# Greetings from the World's Newest Country (and also Texas)



## Haraga (Sep 12, 2011)

Good luck with that.


----------



## arrowwood (Apr 11, 2012)

excellent! 
you should get in touch with tillers international
http://www.tillersinternational.org/international/international.html


----------



## codyjp (Apr 19, 2012)

My compliments to you sir. Enjoy your endeavors!


----------



## AmericasBeekeeper (Jan 24, 2010)

Welcome Doug!


----------



## Lazer128 (Dec 15, 2012)

Welcome to the site and good luck!


----------



## millerdrr (Dec 5, 2012)

Welcome, best wishes, and good luck!


----------



## JClark (Apr 29, 2012)

Watch for the dilution w/ sugar feed. Spent a few years in Kenya (2008-2010) and would buy honey when doing field work in the Rift Valley. All the Kenyans know you have to really know what to look for in honey because they love to feed the bees sugar water, then harvest after the bees reduce the water out and cap, and tell all the tourists it is local "natural" honey.
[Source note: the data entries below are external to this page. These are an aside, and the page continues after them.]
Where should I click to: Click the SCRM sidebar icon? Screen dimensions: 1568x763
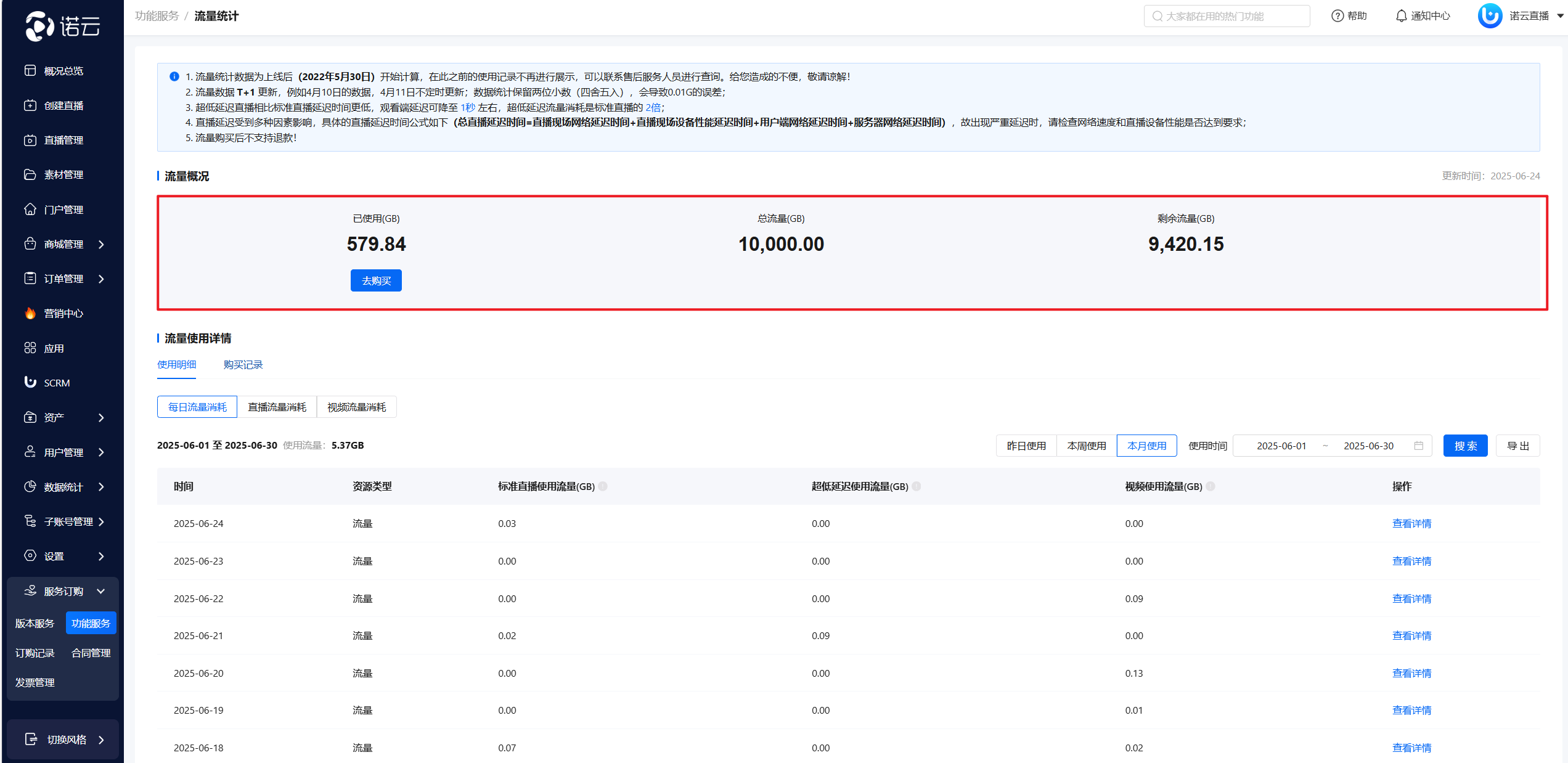click(x=30, y=382)
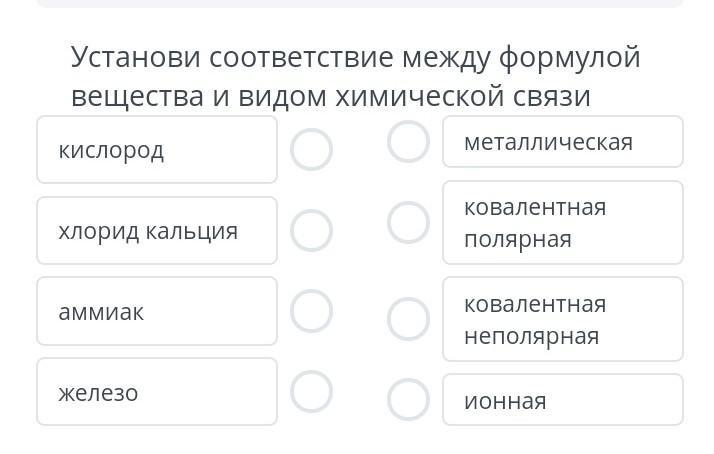Click the gray bar above the question
Screen dimensions: 714x454
(x=360, y=4)
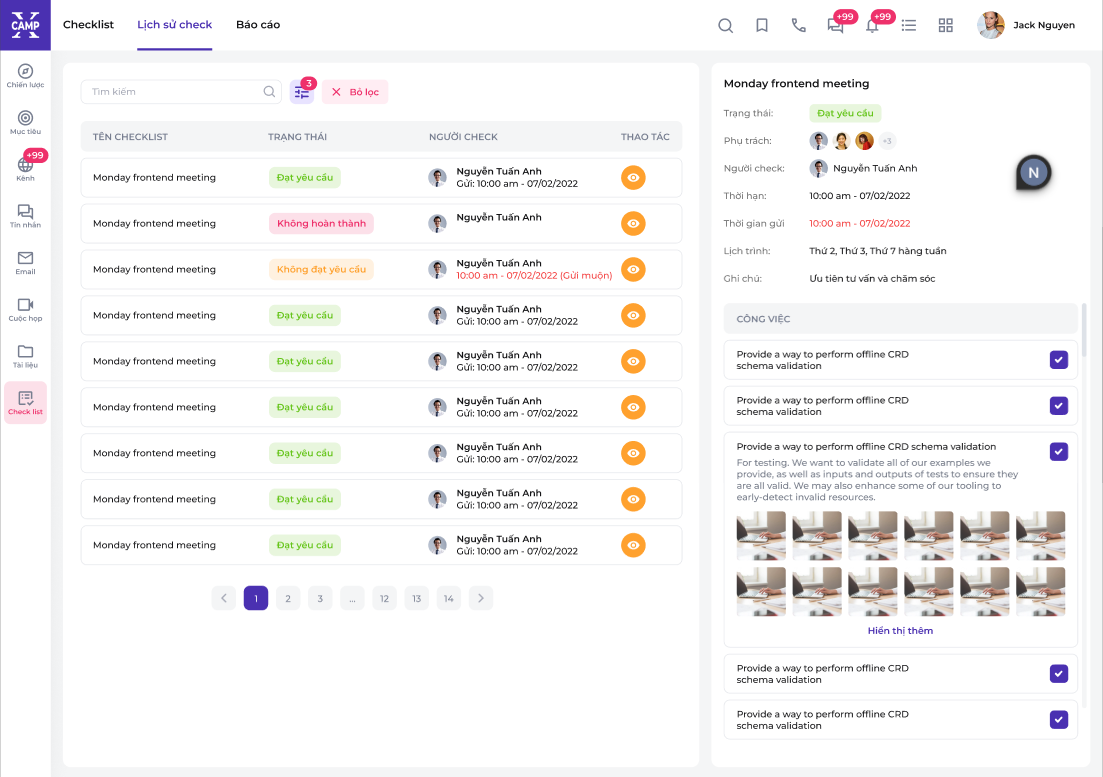Go to page 13 in pagination
The width and height of the screenshot is (1103, 777).
[x=416, y=599]
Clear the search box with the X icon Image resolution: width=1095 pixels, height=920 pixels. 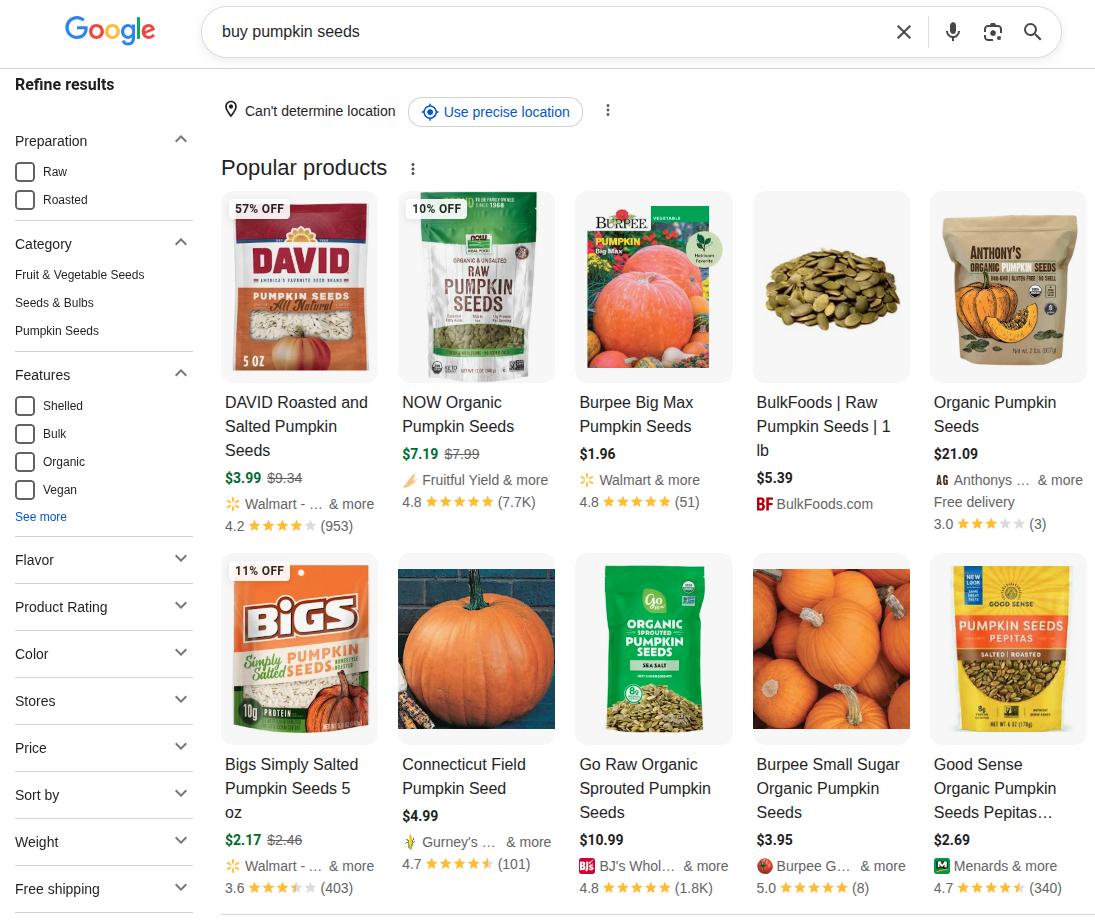click(903, 32)
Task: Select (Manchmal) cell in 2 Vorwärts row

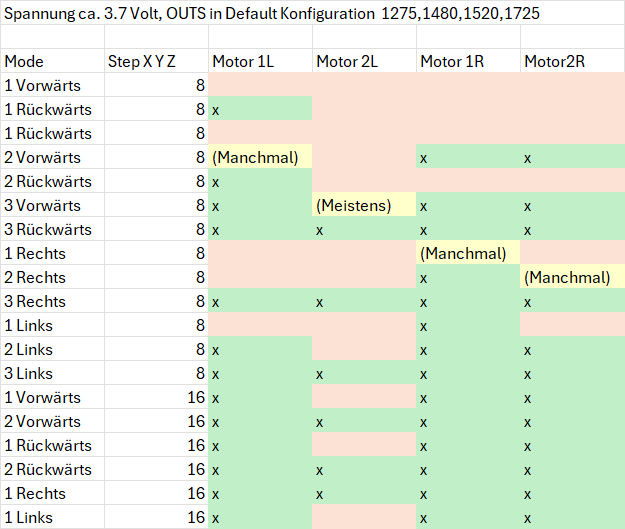Action: [x=260, y=157]
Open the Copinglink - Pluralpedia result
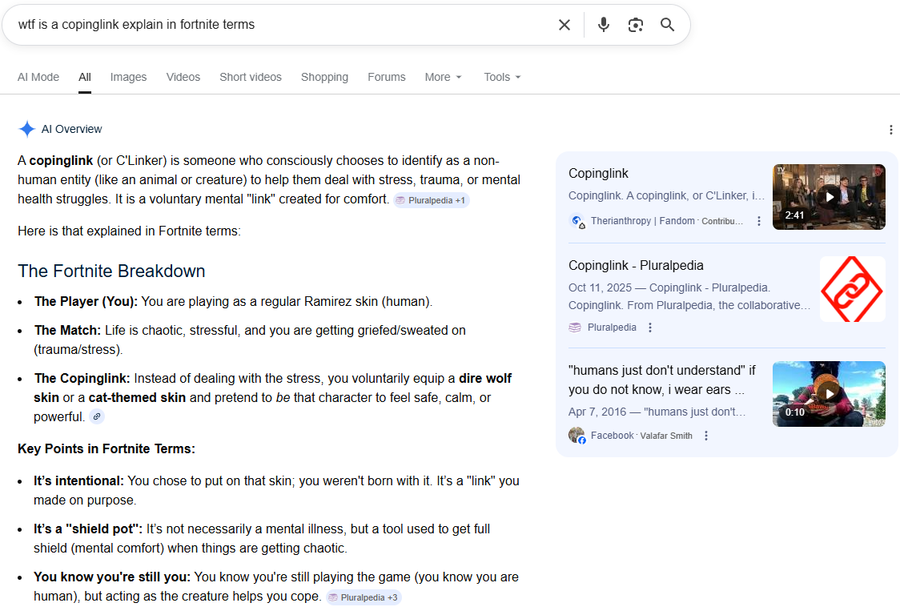Screen dimensions: 900x611 coord(636,266)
At least the sugar is locally produced. If you are a Mzungu (a white guy) take everything told to you w/ a grain of salt and, most importantly, enjoy your time there--it'll go by quick!


----------



## samoadc (Dec 15, 2012)

Best of luck. With the price of bee equipment you had best start cooperatives and assist them in learning simple ways of building much of their own equipment. Do so well that you can arrange for them to sell it in the restof the world. There must be many people in many parts of the world already who use some very good ideas about raising bees. Maybe someone in the United Nations can help you find out what others do.


----------